Segment Start: EXERCISE DATA

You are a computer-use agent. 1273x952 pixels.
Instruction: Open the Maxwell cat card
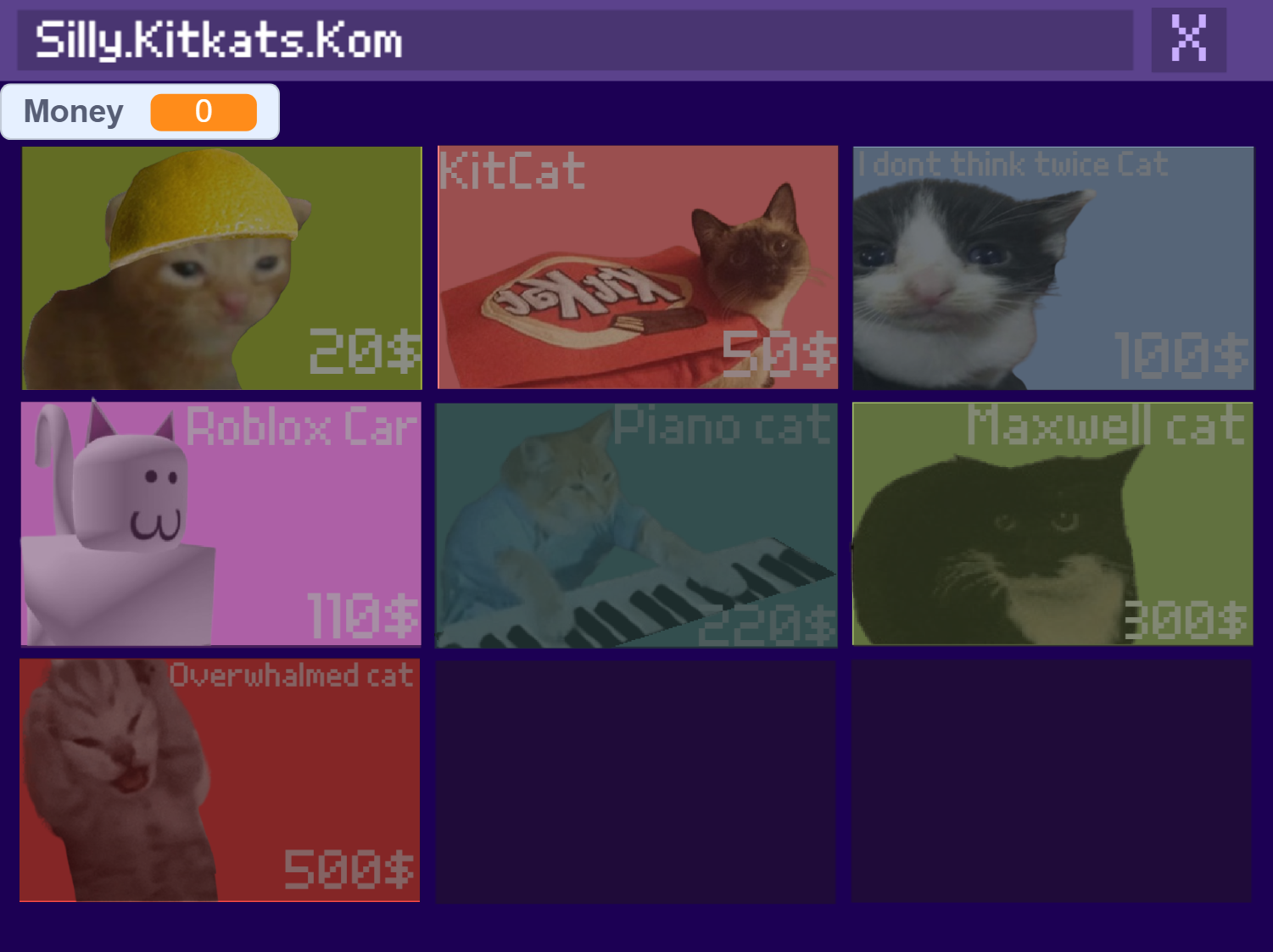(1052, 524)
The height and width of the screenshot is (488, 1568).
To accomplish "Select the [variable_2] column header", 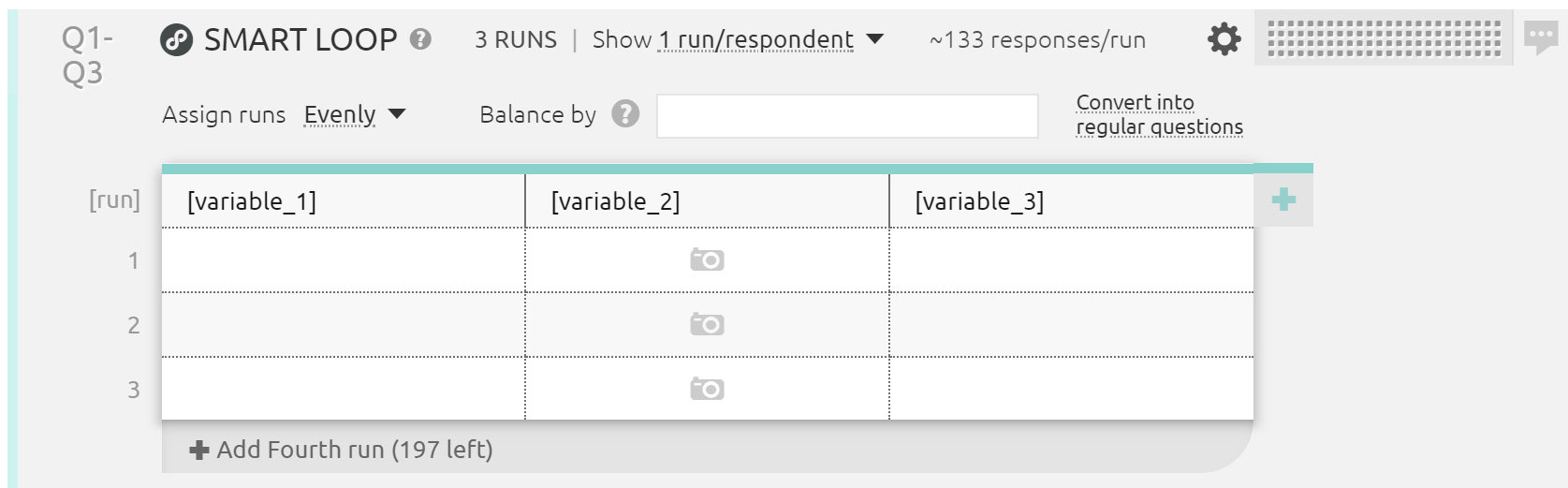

Segment End: EXERCISE DATA

The reply should hold every record, unchanged, and no pictures.

You are a computer-use agent. 1273x952 pixels.
Instruction: Open the Maxwell cat card
(1052, 524)
The height and width of the screenshot is (488, 1568).
To accomplish "Select the [variable_2] column header", 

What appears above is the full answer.